-- Exercise --
Return, from the lines below, each one that includes the word "dialog".

-- Data to examine --
--------------------------------

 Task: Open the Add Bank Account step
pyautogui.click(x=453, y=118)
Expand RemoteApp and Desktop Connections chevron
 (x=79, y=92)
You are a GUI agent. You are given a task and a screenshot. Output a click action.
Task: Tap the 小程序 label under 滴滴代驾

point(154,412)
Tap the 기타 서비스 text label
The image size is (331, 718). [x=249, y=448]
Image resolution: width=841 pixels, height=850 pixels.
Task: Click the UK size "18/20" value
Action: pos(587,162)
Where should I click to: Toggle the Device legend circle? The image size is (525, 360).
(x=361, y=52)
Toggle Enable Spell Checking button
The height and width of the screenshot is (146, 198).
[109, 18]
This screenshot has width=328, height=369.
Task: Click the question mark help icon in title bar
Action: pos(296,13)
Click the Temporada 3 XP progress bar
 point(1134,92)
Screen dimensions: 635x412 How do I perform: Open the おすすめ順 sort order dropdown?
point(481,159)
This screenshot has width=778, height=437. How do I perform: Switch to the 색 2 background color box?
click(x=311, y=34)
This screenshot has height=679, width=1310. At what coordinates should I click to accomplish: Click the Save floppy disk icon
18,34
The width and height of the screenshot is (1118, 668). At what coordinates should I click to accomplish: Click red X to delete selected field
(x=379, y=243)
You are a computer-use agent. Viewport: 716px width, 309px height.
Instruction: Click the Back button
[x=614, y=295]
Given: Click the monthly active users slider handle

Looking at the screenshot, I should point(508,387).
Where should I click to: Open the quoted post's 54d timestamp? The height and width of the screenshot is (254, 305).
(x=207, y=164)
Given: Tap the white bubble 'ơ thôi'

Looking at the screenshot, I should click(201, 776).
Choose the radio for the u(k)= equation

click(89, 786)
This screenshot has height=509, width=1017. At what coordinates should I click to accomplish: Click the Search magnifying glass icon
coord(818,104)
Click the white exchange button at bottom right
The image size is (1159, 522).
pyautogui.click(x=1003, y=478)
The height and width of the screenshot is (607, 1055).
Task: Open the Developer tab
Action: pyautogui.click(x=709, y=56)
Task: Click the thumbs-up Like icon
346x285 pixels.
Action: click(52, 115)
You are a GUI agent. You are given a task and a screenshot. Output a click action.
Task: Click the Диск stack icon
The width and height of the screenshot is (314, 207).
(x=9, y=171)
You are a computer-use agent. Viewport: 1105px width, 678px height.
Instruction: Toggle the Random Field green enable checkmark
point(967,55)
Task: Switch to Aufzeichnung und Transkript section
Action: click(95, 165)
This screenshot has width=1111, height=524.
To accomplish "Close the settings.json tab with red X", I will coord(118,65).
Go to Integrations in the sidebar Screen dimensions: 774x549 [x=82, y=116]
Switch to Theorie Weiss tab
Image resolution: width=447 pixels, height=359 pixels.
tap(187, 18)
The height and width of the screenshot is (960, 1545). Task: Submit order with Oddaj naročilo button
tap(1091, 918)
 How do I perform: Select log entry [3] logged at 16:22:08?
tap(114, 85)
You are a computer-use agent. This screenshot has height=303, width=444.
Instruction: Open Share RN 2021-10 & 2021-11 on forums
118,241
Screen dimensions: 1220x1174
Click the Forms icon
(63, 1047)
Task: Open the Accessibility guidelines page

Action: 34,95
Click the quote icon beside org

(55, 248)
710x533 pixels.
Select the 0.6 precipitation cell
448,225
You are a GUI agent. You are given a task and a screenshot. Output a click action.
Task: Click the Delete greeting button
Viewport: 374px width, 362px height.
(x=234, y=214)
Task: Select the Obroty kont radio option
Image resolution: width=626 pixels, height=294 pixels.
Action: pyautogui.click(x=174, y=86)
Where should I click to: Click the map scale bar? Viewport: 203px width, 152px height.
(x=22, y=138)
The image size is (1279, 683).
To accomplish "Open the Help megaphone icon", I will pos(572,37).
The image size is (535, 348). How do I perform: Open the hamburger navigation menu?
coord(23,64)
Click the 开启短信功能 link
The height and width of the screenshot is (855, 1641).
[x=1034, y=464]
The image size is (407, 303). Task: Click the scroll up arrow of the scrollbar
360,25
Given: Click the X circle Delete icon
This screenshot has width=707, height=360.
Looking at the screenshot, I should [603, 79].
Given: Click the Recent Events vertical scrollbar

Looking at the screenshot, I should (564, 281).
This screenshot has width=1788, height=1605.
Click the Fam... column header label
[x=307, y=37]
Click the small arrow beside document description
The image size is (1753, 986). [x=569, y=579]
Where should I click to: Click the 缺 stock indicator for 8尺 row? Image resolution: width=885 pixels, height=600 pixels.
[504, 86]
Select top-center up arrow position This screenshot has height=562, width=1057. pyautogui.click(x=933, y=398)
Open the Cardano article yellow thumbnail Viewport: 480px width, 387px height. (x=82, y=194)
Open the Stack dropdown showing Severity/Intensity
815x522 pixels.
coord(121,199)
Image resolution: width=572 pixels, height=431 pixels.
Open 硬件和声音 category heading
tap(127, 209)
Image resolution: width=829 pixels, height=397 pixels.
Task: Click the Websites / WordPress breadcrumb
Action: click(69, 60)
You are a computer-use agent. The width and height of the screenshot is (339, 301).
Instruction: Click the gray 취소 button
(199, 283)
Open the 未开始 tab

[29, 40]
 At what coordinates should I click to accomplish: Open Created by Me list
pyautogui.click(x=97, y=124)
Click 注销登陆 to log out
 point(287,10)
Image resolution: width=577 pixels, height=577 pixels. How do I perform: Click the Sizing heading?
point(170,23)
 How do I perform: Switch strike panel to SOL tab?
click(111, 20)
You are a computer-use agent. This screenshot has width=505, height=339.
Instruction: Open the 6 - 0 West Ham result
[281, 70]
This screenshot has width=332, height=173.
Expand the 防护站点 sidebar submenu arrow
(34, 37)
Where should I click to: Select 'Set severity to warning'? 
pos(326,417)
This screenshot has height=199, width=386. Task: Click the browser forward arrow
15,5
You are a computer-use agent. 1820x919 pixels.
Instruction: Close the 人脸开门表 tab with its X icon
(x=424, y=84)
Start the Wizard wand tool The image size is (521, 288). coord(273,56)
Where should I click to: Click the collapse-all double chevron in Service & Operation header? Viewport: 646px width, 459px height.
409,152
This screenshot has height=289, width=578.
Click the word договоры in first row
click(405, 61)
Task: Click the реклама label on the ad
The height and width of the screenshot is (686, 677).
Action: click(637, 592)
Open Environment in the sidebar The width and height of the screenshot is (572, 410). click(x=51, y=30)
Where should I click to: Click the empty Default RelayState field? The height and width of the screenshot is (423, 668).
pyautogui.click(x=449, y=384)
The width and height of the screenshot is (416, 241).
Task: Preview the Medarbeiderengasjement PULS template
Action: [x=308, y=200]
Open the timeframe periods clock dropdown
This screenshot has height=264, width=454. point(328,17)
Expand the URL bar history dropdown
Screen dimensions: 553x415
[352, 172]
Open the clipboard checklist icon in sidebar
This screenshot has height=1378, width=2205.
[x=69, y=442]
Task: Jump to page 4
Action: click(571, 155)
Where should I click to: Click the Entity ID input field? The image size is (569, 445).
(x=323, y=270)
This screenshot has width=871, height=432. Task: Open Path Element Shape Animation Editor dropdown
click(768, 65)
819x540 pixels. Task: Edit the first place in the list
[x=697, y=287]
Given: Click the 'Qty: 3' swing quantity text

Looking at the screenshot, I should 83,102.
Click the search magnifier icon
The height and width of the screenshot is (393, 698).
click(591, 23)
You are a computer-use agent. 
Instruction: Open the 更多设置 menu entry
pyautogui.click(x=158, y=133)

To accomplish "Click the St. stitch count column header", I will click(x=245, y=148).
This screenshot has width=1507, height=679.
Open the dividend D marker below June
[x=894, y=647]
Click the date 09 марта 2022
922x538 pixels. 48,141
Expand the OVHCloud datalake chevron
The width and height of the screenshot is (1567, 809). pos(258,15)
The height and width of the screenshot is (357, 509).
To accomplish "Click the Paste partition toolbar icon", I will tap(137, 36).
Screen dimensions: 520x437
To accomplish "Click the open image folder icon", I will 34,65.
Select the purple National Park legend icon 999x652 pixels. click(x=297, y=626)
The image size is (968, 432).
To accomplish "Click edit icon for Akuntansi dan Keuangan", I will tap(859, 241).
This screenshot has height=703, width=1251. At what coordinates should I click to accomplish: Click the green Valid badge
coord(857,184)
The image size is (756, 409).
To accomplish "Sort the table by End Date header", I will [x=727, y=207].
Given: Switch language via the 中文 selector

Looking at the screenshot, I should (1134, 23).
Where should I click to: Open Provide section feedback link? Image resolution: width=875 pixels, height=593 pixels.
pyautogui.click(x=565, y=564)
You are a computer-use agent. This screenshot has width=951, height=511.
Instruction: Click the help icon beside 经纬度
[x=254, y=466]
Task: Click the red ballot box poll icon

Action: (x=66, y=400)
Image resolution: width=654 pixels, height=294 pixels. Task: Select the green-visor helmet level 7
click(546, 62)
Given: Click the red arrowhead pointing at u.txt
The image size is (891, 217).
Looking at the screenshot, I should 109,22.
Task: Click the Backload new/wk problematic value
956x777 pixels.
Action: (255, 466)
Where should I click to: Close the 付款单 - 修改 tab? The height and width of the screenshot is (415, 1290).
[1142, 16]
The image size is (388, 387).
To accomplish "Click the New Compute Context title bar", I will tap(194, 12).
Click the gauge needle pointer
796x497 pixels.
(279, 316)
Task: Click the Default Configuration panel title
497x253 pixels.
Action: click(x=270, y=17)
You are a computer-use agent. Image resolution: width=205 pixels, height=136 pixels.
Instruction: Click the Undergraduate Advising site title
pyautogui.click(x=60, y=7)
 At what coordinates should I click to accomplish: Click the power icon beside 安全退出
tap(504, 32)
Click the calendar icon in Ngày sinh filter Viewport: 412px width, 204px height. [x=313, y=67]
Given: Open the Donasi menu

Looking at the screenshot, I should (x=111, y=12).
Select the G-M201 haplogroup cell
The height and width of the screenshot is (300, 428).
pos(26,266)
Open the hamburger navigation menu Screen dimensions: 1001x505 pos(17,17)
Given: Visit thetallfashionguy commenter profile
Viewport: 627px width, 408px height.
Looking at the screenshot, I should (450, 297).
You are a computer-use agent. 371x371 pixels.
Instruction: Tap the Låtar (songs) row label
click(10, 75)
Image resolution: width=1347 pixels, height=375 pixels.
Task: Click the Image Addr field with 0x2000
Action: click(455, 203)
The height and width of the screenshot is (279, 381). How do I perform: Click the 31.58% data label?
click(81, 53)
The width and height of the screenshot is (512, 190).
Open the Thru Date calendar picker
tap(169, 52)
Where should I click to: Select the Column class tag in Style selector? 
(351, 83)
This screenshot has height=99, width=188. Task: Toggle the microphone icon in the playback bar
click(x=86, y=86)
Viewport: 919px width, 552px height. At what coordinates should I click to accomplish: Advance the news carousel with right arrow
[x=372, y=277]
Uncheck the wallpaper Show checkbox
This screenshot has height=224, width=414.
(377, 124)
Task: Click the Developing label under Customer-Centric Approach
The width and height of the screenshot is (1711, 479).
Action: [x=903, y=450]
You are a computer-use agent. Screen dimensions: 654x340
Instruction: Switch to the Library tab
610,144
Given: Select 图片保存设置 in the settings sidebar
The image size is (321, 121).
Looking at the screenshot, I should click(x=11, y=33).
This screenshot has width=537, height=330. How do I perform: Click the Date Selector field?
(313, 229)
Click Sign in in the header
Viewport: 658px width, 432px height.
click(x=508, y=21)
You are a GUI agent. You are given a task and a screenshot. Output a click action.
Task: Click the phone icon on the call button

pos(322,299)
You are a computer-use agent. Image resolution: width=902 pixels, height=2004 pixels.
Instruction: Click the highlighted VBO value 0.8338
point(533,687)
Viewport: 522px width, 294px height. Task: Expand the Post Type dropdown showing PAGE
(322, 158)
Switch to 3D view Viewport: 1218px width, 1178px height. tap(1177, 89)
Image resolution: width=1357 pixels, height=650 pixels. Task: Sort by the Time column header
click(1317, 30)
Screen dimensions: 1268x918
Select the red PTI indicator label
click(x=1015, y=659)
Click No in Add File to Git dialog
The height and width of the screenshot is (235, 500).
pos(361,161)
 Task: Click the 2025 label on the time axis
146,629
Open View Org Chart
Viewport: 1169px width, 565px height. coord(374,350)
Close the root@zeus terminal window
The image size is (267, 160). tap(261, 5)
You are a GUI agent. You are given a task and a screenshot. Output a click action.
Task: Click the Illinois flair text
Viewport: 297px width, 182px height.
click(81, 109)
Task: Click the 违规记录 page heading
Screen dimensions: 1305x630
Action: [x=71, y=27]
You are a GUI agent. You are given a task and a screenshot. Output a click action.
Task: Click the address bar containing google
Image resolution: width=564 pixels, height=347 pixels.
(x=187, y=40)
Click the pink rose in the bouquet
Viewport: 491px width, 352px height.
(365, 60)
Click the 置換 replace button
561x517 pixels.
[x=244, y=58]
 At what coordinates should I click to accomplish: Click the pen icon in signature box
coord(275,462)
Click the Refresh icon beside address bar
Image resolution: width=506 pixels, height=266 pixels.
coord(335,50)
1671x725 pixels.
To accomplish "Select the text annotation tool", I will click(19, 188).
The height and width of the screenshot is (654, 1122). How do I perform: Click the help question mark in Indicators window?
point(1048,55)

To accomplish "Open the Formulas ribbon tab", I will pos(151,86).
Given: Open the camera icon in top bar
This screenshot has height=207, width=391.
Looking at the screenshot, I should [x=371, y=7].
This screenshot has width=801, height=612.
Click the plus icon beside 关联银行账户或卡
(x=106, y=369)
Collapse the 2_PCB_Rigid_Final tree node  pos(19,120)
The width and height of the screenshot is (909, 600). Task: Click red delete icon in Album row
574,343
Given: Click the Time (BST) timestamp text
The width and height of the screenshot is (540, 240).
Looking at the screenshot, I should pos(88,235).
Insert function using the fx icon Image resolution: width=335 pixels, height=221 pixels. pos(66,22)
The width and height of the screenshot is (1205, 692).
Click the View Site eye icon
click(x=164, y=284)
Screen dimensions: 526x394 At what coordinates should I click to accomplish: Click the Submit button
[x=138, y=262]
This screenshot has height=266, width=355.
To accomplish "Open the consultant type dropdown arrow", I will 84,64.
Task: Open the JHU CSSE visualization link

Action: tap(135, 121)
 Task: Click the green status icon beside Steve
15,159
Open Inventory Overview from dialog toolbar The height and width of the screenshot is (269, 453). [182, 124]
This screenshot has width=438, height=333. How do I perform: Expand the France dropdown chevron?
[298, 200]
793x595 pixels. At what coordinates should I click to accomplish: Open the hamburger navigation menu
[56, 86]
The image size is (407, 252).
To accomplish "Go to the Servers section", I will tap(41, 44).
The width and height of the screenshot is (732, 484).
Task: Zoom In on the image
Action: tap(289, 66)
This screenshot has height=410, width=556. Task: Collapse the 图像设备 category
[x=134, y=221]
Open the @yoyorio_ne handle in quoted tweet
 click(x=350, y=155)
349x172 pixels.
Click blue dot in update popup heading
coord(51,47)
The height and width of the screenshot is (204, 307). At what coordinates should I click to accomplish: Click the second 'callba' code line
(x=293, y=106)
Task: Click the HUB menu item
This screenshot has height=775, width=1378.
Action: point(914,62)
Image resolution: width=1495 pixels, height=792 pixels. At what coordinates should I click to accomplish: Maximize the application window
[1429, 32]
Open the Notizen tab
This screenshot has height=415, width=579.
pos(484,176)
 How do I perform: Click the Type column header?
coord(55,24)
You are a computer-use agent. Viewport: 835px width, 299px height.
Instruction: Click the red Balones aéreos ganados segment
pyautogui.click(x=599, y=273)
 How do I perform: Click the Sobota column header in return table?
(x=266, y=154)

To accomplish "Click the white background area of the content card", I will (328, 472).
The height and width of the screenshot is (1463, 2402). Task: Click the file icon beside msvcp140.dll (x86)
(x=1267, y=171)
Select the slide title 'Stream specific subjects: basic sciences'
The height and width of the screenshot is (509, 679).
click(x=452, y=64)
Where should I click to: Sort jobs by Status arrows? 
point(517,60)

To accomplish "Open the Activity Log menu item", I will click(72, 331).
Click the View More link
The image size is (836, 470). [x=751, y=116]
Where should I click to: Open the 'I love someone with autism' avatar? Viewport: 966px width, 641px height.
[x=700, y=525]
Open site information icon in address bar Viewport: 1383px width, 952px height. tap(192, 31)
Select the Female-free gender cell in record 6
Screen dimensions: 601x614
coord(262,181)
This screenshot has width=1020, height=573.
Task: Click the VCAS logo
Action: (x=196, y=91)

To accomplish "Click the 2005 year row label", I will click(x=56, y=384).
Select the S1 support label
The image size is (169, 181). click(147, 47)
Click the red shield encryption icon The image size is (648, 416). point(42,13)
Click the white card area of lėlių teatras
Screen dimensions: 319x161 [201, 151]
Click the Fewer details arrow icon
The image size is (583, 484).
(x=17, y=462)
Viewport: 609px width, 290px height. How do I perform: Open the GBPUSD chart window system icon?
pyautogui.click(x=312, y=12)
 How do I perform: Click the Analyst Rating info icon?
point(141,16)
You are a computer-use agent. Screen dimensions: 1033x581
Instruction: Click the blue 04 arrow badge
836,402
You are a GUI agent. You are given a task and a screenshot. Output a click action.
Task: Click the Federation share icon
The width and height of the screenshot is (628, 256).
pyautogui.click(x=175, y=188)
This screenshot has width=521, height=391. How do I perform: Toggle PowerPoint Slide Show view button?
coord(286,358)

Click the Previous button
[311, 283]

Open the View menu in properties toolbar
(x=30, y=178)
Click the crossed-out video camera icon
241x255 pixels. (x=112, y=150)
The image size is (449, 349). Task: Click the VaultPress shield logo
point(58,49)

--------------------------------

-- Completed task --
Click No in Add File to Git dialog
Open Inventory Overview from dialog toolbar The height and width of the screenshot is (269, 453). [182, 124]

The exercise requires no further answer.